### Exercise:
Reproduce each of the following items word for word, with no changes.

### Records:
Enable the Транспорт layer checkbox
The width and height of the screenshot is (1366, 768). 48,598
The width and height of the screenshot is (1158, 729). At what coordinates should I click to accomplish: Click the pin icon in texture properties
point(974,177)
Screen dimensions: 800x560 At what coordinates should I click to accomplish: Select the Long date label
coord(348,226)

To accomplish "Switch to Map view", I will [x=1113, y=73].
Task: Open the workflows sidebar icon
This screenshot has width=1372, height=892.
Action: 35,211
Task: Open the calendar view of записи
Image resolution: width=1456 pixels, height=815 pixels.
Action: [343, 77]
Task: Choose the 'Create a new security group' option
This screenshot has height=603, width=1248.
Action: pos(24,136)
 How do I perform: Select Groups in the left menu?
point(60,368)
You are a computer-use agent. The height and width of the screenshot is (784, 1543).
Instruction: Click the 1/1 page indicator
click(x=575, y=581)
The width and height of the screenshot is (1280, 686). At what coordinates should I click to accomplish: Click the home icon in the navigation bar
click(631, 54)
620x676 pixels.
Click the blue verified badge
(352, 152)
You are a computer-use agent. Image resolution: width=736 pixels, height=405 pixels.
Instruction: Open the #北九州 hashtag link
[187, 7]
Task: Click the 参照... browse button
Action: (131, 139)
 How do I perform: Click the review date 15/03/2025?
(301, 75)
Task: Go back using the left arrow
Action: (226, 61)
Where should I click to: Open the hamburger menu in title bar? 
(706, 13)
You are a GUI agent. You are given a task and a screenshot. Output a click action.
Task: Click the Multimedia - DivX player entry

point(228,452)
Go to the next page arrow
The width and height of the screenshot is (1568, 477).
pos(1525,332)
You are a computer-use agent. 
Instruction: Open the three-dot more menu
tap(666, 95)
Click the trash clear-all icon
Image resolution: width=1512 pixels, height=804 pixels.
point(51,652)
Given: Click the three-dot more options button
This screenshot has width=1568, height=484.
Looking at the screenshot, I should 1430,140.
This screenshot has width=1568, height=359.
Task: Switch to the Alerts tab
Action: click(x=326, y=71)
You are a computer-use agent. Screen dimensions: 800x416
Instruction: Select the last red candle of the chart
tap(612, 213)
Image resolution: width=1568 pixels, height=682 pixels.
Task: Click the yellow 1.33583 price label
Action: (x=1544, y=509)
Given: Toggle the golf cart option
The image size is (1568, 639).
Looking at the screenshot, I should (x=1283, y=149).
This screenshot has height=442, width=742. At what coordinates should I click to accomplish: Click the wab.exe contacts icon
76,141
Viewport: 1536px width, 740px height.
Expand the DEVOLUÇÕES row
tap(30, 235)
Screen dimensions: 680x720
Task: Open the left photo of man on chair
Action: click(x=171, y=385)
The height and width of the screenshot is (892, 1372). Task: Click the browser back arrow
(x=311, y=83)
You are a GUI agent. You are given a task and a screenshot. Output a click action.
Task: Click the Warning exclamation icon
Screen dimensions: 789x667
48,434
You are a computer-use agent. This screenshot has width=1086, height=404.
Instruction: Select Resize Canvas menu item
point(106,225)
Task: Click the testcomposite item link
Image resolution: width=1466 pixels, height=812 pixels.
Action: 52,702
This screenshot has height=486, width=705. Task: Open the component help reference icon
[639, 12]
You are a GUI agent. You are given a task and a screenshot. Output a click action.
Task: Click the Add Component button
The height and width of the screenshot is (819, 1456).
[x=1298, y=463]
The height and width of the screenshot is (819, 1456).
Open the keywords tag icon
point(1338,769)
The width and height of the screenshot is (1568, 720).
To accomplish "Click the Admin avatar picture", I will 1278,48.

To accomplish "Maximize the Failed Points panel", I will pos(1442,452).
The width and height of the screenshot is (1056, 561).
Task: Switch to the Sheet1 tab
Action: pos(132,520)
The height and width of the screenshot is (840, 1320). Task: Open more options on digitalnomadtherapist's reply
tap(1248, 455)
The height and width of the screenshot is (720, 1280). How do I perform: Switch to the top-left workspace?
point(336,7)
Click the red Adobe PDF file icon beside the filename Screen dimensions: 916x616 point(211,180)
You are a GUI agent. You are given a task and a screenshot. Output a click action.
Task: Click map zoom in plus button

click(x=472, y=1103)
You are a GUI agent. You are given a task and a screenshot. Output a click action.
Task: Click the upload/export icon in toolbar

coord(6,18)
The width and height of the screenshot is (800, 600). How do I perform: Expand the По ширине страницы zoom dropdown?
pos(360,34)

### Final result:
Enable the Транспорт layer checkbox
The width and height of the screenshot is (1366, 768). 48,598
The width and height of the screenshot is (1158, 729). At what coordinates should I click to accomplish: Click the pin icon in texture properties
point(974,177)
Screen dimensions: 800x560 At what coordinates should I click to accomplish: Select the Long date label
coord(348,226)

To accomplish "Switch to Map view", I will [x=1113, y=73].
Task: Open the workflows sidebar icon
This screenshot has width=1372, height=892.
Action: 35,211
Task: Open the calendar view of записи
Image resolution: width=1456 pixels, height=815 pixels.
Action: [343, 77]
Task: Choose the 'Create a new security group' option
This screenshot has height=603, width=1248.
Action: pos(24,136)
 How do I perform: Select Groups in the left menu?
point(60,368)
You are a computer-use agent. The height and width of the screenshot is (784, 1543).
Instruction: Click the 1/1 page indicator
click(x=575, y=581)
The width and height of the screenshot is (1280, 686). At what coordinates should I click to accomplish: Click the home icon in the navigation bar
click(631, 54)
620x676 pixels.
Click the blue verified badge
(352, 152)
You are a computer-use agent. Image resolution: width=736 pixels, height=405 pixels.
Instruction: Open the #北九州 hashtag link
[187, 7]
Task: Click the 参照... browse button
Action: (131, 139)
 How do I perform: Click the review date 15/03/2025?
(301, 75)
Task: Go back using the left arrow
Action: (226, 61)
Where should I click to: Open the hamburger menu in title bar? 
(706, 13)
You are a GUI agent. You are given a task and a screenshot. Output a click action.
Task: Click the Multimedia - DivX player entry

point(228,452)
Go to the next page arrow
The width and height of the screenshot is (1568, 477).
pos(1525,332)
You are a computer-use agent. 
Instruction: Open the three-dot more menu
tap(666, 95)
Click the trash clear-all icon
Image resolution: width=1512 pixels, height=804 pixels.
point(51,652)
Given: Click the three-dot more options button
This screenshot has width=1568, height=484.
Looking at the screenshot, I should 1430,140.
This screenshot has width=1568, height=359.
Task: Switch to the Alerts tab
Action: click(x=326, y=71)
You are a computer-use agent. Screen dimensions: 800x416
Instruction: Select the last red candle of the chart
tap(612, 213)
Image resolution: width=1568 pixels, height=682 pixels.
Task: Click the yellow 1.33583 price label
Action: (x=1544, y=509)
Given: Toggle the golf cart option
The image size is (1568, 639).
Looking at the screenshot, I should (x=1283, y=149).
This screenshot has height=442, width=742. At what coordinates should I click to accomplish: Click the wab.exe contacts icon
76,141
Viewport: 1536px width, 740px height.
Expand the DEVOLUÇÕES row
tap(30, 235)
Screen dimensions: 680x720
Task: Open the left photo of man on chair
Action: click(x=171, y=385)
The height and width of the screenshot is (892, 1372). Task: Click the browser back arrow
(x=311, y=83)
You are a GUI agent. You are given a task and a screenshot. Output a click action.
Task: Click the Warning exclamation icon
Screen dimensions: 789x667
48,434
You are a computer-use agent. This screenshot has width=1086, height=404.
Instruction: Select Resize Canvas menu item
point(106,225)
Task: Click the testcomposite item link
Image resolution: width=1466 pixels, height=812 pixels.
Action: 52,702
This screenshot has height=486, width=705. Task: Open the component help reference icon
[639, 12]
You are a GUI agent. You are given a task and a screenshot. Output a click action.
Task: Click the Add Component button
The height and width of the screenshot is (819, 1456).
[x=1298, y=463]
The height and width of the screenshot is (819, 1456).
Open the keywords tag icon
point(1338,769)
The width and height of the screenshot is (1568, 720).
To accomplish "Click the Admin avatar picture", I will 1278,48.

To accomplish "Maximize the Failed Points panel", I will pos(1442,452).
The width and height of the screenshot is (1056, 561).
Task: Switch to the Sheet1 tab
Action: pos(132,520)
The height and width of the screenshot is (840, 1320). Task: Open more options on digitalnomadtherapist's reply
tap(1248, 455)
The height and width of the screenshot is (720, 1280). How do I perform: Switch to the top-left workspace?
point(336,7)
Click the red Adobe PDF file icon beside the filename Screen dimensions: 916x616 point(211,180)
You are a GUI agent. You are given a task and a screenshot. Output a click action.
Task: Click map zoom in plus button

click(x=472, y=1103)
You are a GUI agent. You are given a task and a screenshot. Output a click action.
Task: Click the upload/export icon in toolbar

coord(6,18)
The width and height of the screenshot is (800, 600). How do I perform: Expand the По ширине страницы zoom dropdown?
pos(360,34)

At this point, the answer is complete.